Stone Cage or Stone Grief (Քարե Դարդ) is an Armenian comedy drama television series developed by Vache Tovmasyan. The series premiered on ATV on December 8, 2015. The series was filmed in Yerevan, Armenia.

==Premise==
A young genius scientist invents a time machine and plans to test it before the Scientific Committee. But his idle and debt-ridden friend, found in the laboratory under certain circumstances, activates the time machine which takes him to the Stone Age where he has to live with a wild tribe because of the faulty machine. And it all starts here.
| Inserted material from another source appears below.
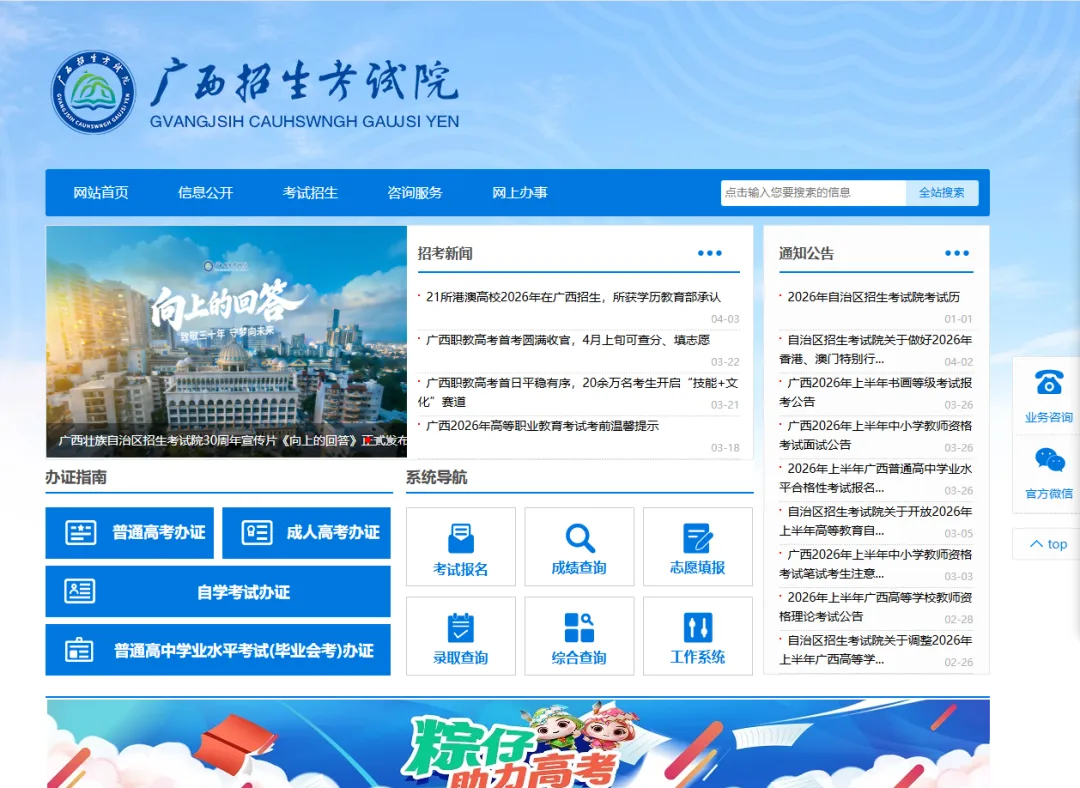Screen dimensions: 1080x788
Task: Select the 志愿填报 application form icon
Action: [697, 538]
Stone Age turns into a real Stone Agony!

==Series overview==

| Season | Episodes |  | Originally released |  |
| First released | Last released |
| 1 | 24 |  | December 7, 2015 | February 25, 2016 |
| 2 | 24 |  | April 19, 2016 | July 7, 2016 |

==Cast and characters==

- Vache Tovmasyan as Moso
- Anati Saqanyan as Sisianush
- Rafayel Yeranosyan as Babal
- Rudolph Ghevondyan as Hovsep
- Armush as Gogo (season 1–2)
- Anna Manucharyan as Nini
- Diana Muradyan as Lolo (season 1–2)
- Hakob Hakobyan as Mamouk (season 1)
- Levon Varpetyan as Koko (season 1–2)
- Arman Hovhannisyan as Didi (season 1)
- Alina Martirosyan as Vivi (season 2–4)
- Arame Gevorgyan as Hihi (season 2–4)
- Emil Galstyan as Soso (season 2–4)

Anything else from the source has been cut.